Lots of interesting interpersonal politics in this one. The victim is a rich, antisocial bachelor (Asperger's perhaps?), living in a very small community of shut-ins and social misfits near Dartmoor (what a setting!). The sleuth is a very capable woman who needs to be needed but at the same time is a user of people, especially men.  The culprit... well let's not go there and spoil the book -- although I will say that I would have liked to have known more about the murderer.

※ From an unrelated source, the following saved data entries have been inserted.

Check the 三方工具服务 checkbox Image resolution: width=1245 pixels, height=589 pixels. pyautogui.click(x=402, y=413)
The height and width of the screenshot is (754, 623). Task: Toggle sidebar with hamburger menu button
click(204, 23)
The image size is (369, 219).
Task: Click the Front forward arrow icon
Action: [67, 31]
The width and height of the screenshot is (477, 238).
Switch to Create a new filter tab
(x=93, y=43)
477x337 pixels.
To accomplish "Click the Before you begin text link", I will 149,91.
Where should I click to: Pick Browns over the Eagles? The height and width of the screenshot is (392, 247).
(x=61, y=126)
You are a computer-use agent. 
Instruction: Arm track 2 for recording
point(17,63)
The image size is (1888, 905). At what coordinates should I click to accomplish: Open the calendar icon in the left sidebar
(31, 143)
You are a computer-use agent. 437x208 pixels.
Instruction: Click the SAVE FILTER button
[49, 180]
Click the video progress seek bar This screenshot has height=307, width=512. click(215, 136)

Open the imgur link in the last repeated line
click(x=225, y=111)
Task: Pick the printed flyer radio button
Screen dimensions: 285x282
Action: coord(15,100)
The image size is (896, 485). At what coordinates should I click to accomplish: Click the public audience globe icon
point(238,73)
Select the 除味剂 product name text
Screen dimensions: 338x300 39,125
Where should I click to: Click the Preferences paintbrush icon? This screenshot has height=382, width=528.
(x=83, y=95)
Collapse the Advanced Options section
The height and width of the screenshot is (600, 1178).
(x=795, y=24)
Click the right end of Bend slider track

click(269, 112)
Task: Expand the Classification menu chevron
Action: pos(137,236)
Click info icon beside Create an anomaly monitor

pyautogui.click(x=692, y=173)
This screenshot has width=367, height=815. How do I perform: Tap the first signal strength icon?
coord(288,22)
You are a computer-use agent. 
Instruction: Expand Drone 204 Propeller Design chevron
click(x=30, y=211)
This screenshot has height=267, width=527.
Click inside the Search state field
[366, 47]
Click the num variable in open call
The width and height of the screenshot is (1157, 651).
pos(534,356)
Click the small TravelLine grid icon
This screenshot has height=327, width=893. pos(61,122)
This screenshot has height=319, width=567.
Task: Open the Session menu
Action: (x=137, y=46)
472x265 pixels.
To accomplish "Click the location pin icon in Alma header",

I liked the story very much. The characters were interesting and made me think (which really doesn't happen as often these days). Why so many bachelors and why so much misogyny among them? Why are these guys hiding themselves on the moor? Is this more post-war damage? Are they not able to face a world that is changing so rapidly? I won't even go down the homosexual road, because I think that it is much more of a current concern that it was when the book was written. Things were different in the 1930s and it is unfair to judge by today's standards. I have decided that one learn a lot more about social history, what things were like in those days, by accepting that things were different rather than by interpreting things through the narrow lens of todays standards. How else do we know how far we have come, if we don't know where we started?

If we are ranking the reads so far, this one is at the top of the list along with The Murder of Roger Ackroyd and Murder at the Vicarage. It is so clear that she is in her element when she writes about country villages and the murderers who live there -- and avoids world conspiracy and megalomania.

Three and three-quarters stars

Halloween Bingo: Genre: Mystery, Amateur Sleuth, Lethal Games, Vintage Mystery, Country House Mystery, Cozy Mystery, Murder Most Foul, Supernatural(?), When Mother Nature Strikes (?)